# Some question about Spring force and Deformation

1. Sep 16, 2010

### Jenny_wui

I have some basic question about spring force. The anchor position for spring is its equlibrium position. As the spring is stretched, when released, it is expected that it should come back to its equilibrim position. But I found when less force is applied, the new equilibrium position is a bit far from the original position of rest. The more force is applied, it comes closer to the original equilibrium position. Could any one explain this behaviour with mathematics. For a certain amount force if I always want the spring to be back in its original equilibrium position, what do I need to do?

2. Sep 18, 2010

### Thaakisfox

well could you give a bit more detailed description of what you did exactly? ws the spring hanging, and moving vertically? or was it on a horizontal table?
if it was on a horizontal table then most probably since you applied less force the friction on the table slowed it down.
But share your experiment with a bit more detail, and then I could help more.

3. Sep 18, 2010

### alxm

Well, the simplest model of the force of a spring is Hooke's law, that the force is proportional to the displacement (stretching) of the spring. Hooke's law is usually only true for small displacements. -Springs cannot be stretched to any length or compressed to any length, the begin to deform, etc. A Hooke's law spring will continue to oscillate forever (harmonic oscillator), since there's no friction.
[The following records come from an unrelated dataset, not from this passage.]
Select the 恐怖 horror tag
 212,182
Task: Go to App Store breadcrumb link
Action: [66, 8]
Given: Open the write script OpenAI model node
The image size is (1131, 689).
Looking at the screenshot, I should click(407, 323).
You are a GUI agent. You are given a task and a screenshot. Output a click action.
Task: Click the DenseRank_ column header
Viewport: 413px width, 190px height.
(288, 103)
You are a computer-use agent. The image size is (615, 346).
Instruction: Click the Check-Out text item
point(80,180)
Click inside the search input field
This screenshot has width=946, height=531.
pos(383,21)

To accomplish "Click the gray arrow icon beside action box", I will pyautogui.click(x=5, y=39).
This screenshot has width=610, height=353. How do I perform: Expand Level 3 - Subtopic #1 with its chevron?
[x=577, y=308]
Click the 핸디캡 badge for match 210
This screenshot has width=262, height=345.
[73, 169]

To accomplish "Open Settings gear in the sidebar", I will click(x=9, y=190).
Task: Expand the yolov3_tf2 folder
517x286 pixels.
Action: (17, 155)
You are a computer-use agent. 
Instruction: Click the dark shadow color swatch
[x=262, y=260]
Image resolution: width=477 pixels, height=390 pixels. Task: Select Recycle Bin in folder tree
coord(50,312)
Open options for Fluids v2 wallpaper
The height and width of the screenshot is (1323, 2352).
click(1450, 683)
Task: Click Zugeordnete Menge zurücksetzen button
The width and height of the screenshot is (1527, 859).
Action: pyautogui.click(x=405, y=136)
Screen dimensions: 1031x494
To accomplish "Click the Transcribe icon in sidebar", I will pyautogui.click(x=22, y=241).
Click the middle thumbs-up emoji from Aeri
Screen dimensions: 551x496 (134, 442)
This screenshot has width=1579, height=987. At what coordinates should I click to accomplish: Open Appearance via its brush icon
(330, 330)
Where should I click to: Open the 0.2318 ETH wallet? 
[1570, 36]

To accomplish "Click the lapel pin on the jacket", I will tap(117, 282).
The simplest way to include friction is to create a 'damped oscillator', where you have a term that represents friction, air-resistance, or whatever losses you may have, as giving rise to a force proportional to velocity. A damped oscillator will also return to its original position.

So to describe what you're seeing, you'd need a more accurate description of how the force on the string changes with displacement, and a more accurate description of how the friction/damping acts on the spring. You could model this in many ways, perhaps doing an expansion of spring's force in higher powers of x (with corresponding spring constants), and the friction in higher powers of v (and friction terms).

If you then balance the forces, as one does in deriving the equations for the harmonic/damped oscillators, you get an ordinary differential equation. But unlike the simpler models, there likely isn't an analytical solution to it. It'd be a non-linear ODE. One of the characteristics of these is that they often have many different equilibrium points, in other words, depending on how the system starts out (and it may be extremely sensitive to this, which is part of chaos theory), it can converge to different stationary points. So it's not entirely surprising that it may return to different points if compressed and released at different distances.

That's basically the best "mathematical" explanation I can give you, short of doing actual calculations. Basically, you've called our bluff. The reason why damped oscillators are taught in all the textbooks isn't because it's a great model of real-world springs, but because it's a model that happens to have a straightforward exact solution. But you see, as soon as you step off the path of neat idealizations and exactly-solvable models, even the simplest things can get quite complicated. Welcome to physics (and the forums)!

4. Sep 19, 2010

### Jenny_wui

Thank you very much. Actually I am doing some programming in graphics. Here I have chosen some anchor point. As the distance from the anchor point increases, force increases and displacement takes place proportionately. But when in released position, it always stops a bit away from the anchor position. I am not doing any experiment. Just want to show something with programming. But I need to show that after release, it comes back to the original anchor position. How to fill in the gap? Could any one suggest?